»»
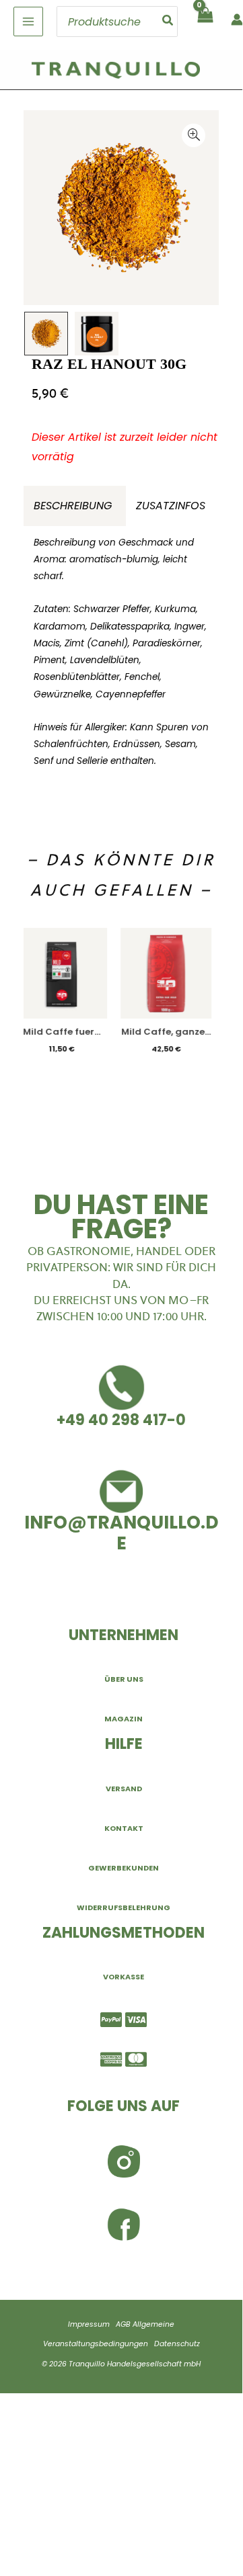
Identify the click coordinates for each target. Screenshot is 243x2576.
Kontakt (123, 1828)
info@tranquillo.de (121, 1532)
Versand (124, 1788)
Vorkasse (123, 1976)
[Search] (168, 21)
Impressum (89, 2324)
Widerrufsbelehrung (123, 1907)
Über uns (123, 1679)
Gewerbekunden (123, 1867)
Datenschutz (177, 2344)
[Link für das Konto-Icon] (237, 19)
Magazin (123, 1718)
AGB (123, 2324)
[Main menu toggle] (28, 21)
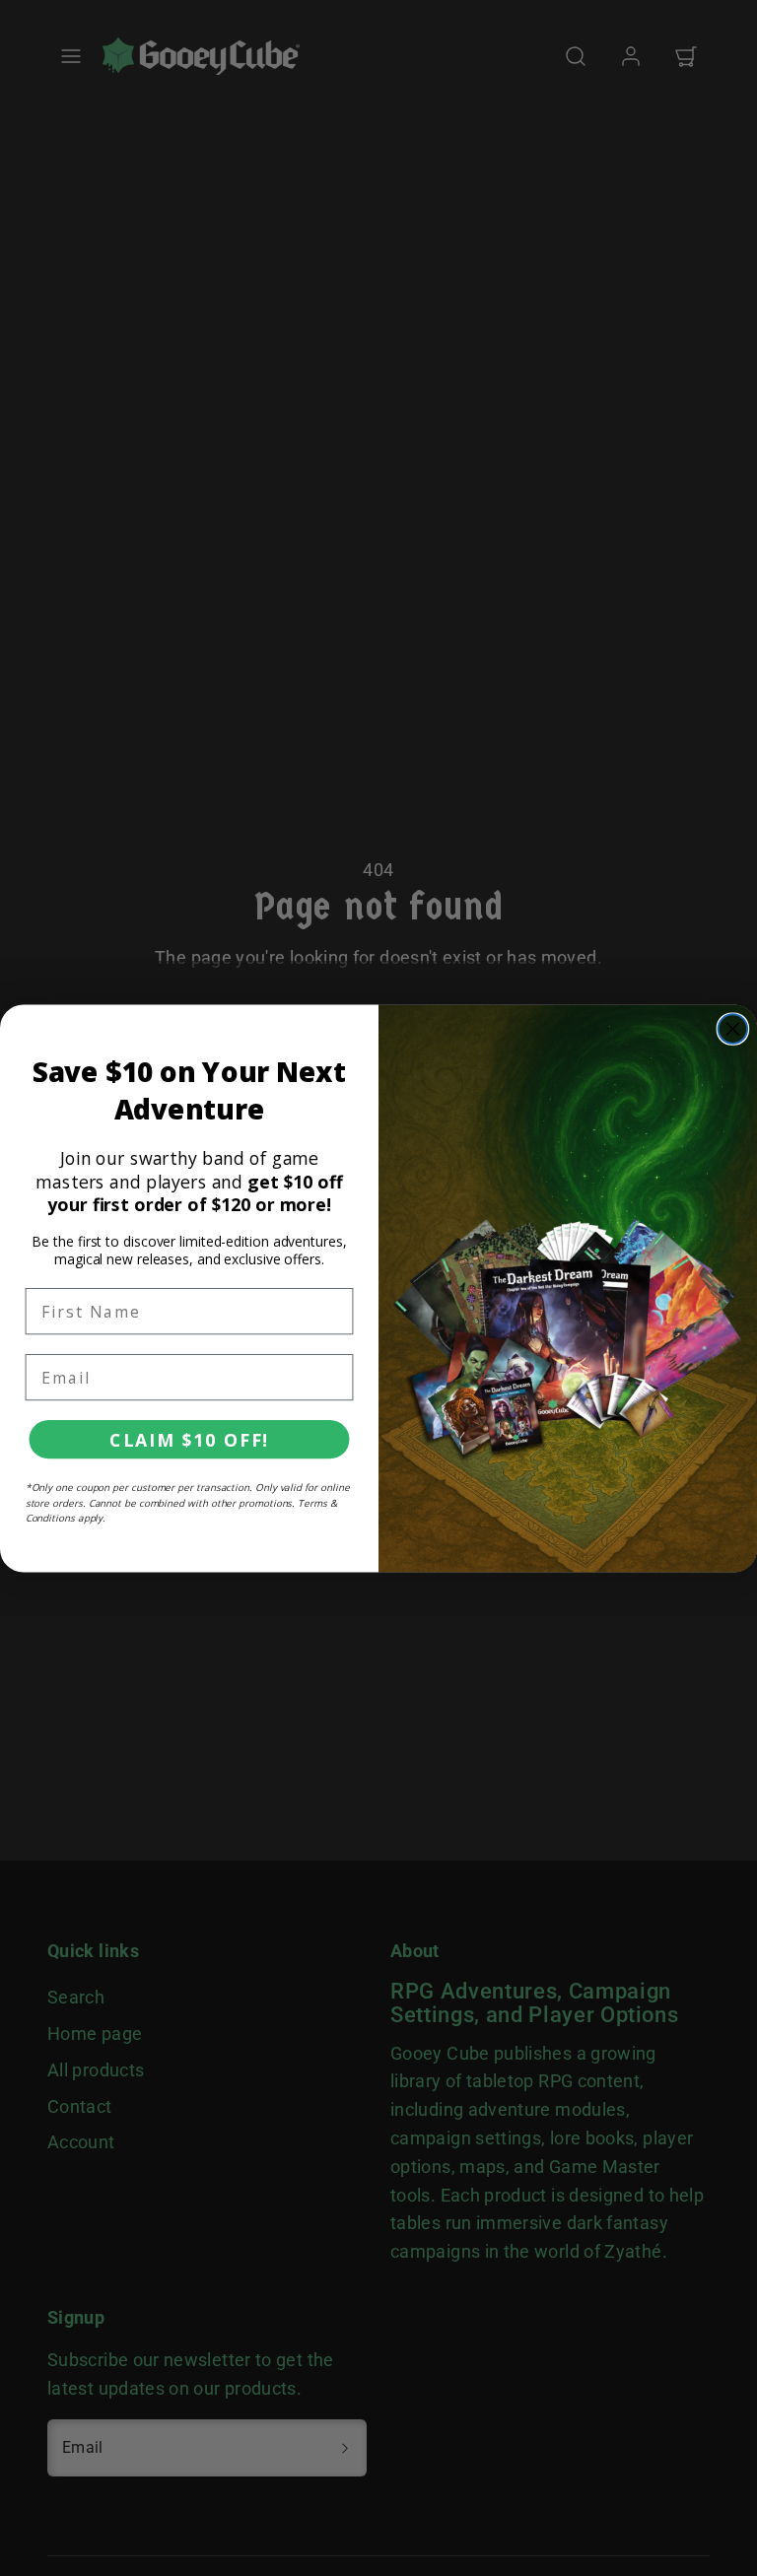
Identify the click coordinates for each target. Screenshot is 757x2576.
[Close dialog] (733, 1029)
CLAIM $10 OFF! (189, 1439)
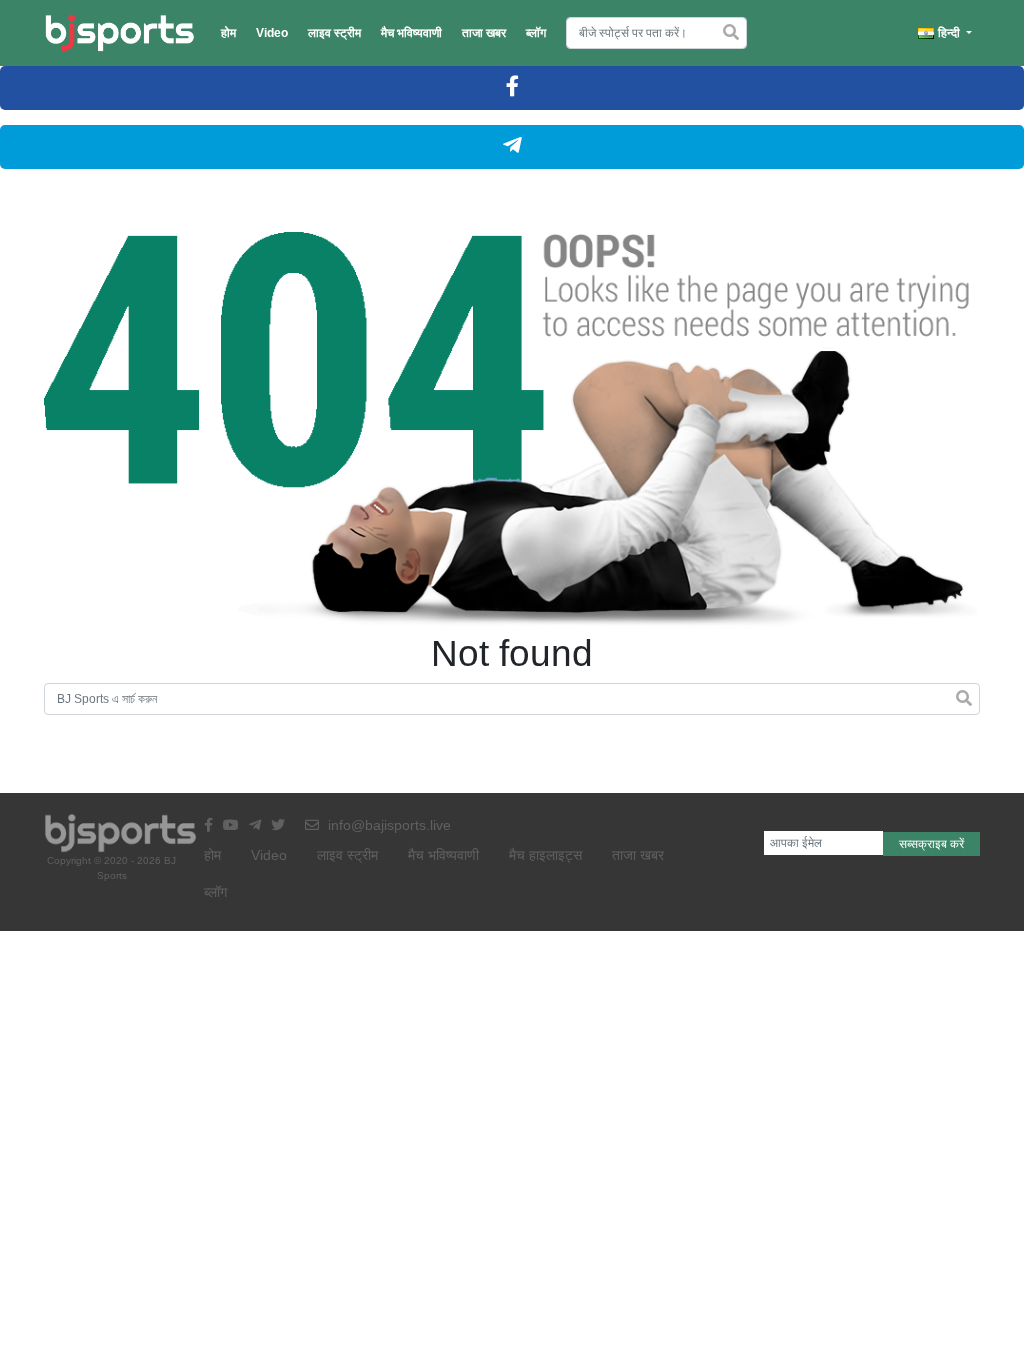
««
Instructions for the task. Scan the material above for lines holding "click" and copy each of them.

Exercise solution.
Identify the click coordinates for each target. Screenshot is 243x2576.
Identify the click coordinates for each target. Screenshot is 757x2576.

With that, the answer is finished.